[PAGE start]

World Food Prize Laureate Catherine Bertini is Nov. 15 Heuermann Lecturer
"Where America Must Lead: Ensuring the World Can Feed its People" is the topic Nov. 15, when 2003 World Food Prize Laureate Catherine Bertini is the Heuermann Lecturer at the University of Nebraska-Lincoln.
Bertini will speak at 3:30 p.m. in Hardin Hall, 33rd and Holdrege, on UNL's East Campus. A 3 p.m. reception precedes the lecture.
A professor of public administration and international relations at the Maxwell School of Citizenship and Public Affairs at Syracuse University, Bertini is a leader in public sector management, international organizations, humanitarian relief, agricultural development, gender programming and nutrition policy.
She also is co-chair of the Global Agricultural Development Initiative of The Chicago Council of Global Affairs, chair of its Girls in Rural Economies Initiative and co-chair of its U.S. Agriculture and Food Policy. For two years she was a senior fellow, agricultural development, at the Bill and Melinda Gates Foundation.
In her lecture Bertini will talk about a world where food costs more than rent, where certain types of basic foods are not available, where people riot for food, and governments establish policies to bar food exports.
Actually, Bertini says, all those actions occurred somewhere in the world in the last several years, adding, "if the world is not successful in growing 60 percent more food by mid-century, these problems could be on our doorsteps, as well."
The United States is positioned to play a leadership role to ensure enough food is grown and accessible throughout the world so that by 2050, each country, most communities and many more families can be stronger and much more self-sufficient in food production, Bertini said.
"America's tools include its innovative private sector, the excellent education and research available at land-grant universities, its government agencies supporting development, its active non-governmental organizations, and the strong commitment of its citizens to help people throughout the world help themselves to improve their lives," she added.
"This requires strong, even outspoken, leadership by the U.S. president, administration, Congress and people," Bertini said. "The U.S. has always been generous. Now we need to be smarter, stronger and more focused in our work in order to meet the challenges of this millennium."
Bertini was the driving force behind reform of the United Nations World Food Programme when she served 10 years as WFP chief executive. She was honored as a World Food Prize Laureate for her WFP leadership in ending famine and decreasing hunger. WFP's institutional changes under her leadership were cited by the U.S. government and the WFP's 36-government board as models of UN reform, and placed the food aid agency in the forefront of international agencies in efficiency, effectiveness, accountability and income.

[PAGE end]
[DATA PROVIDED start]

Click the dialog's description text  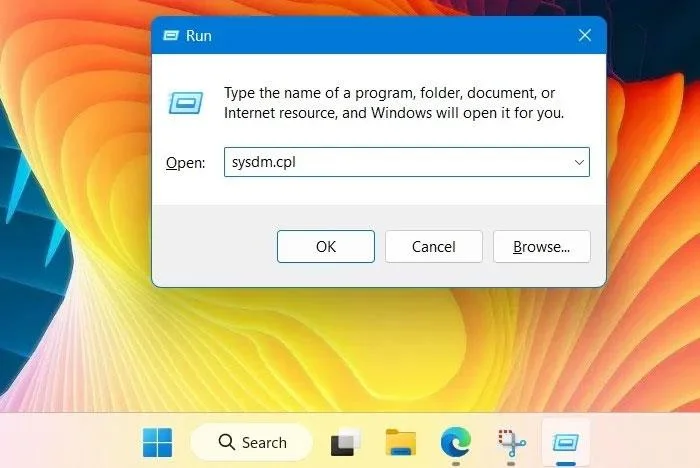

[DATA PROVIDED end]

_TASKS AND EXERCISES:_
[1] Extract the stretch of the article about Catherine Bertini's Nebraska lecture from "A professor of" through "bar food exports.", word for word.
[2] In the article about Catherine Bertini's Nebraska lecture, Bertini names several of America's tools. List each of them.
[3] Go on with the article about Catherine Bertini's Nebraska lecture, picking up after its final sentence.

_ANSWERS BY TASK:_
[1]
A professor of public administration and international relations at the Maxwell School of Citizenship and Public Affairs at Syracuse University, Bertini is a leader in public sector management, international organizations, humanitarian relief, agricultural development, gender programming and nutrition policy.
She also is co-chair of the Global Agricultural Development Initiative of The Chicago Council of Global Affairs, chair of its Girls in Rural Economies Initiative and co-chair of its U.S. Agriculture and Food Policy. For two years she was a senior fellow, agricultural development, at the Bill and Melinda Gates Foundation.
In her lecture Bertini will talk about a world where food costs more than rent, where certain types of basic foods are not available, where people riot for food, and governments establish policies to bar food exports.

[2]
- Its innovative private sector
- The excellent education and research available at land-grant universities
- Its government agencies supporting development
- Its active non-governmental organizations
- The strong commitment of its citizens to help people throughout the world help themselves to improve their lives

[3]
Bertini was widely praised for her efforts at the UN WFP to end famine in North Korea, avert starvation in Afghanistan, ensure food was delivered effectively during crises in Bosnia and Kosovo, quickly reach Hurricane Mitch flood victims in Central America, and avert mass starvation in the Horn of Africa.
Following her WFP assignment, Bertini held other key positions for the UN, and served twice as the secretary-general's envoy, once for drought in the Horn of Africa, and once for humanitarian needs in Gaza and the West Bank. She continues to organize assistance to increase the number of girls in developing countries' schools.
"Catherine Bertini's insight and expertise into what it takes to feed the world--in times of crisis and long-term--and her untiring passion for and devotion to this work, make her a wonderful addition to our Heuermann Lecturers," said Ronnie Green, Harlan vice chancellor of the Institute of Agriculture and Natural Resources, home of the Heuermann (pronounced Hugh-er-man) Lectures.
"In July 2010 she was named as the only U.S. member on the new High Level Panel of Experts which advises the Committee on Food Security in Rome. President George W. Bush appointed her and President Barack Obama reappointed her as a member of the Board for International Food and Agricultural Development which advises the U.S. Agency for International Development. We very much look forward to her lecture."
Heuermann Lectures focus on providing and sustaining enough food, natural resources and renewable energy for the people of the world, and on securing the sustainability of rural communities where the vital work of producing food and renewable energy occurs.
The lecture streams live at http://heuermannlectures.unl.edu, and all Heuermann Lectures are archived at that site shortly after the lecture. Heuermann Lectures are broadcast on NET2 World at a date following the lecture.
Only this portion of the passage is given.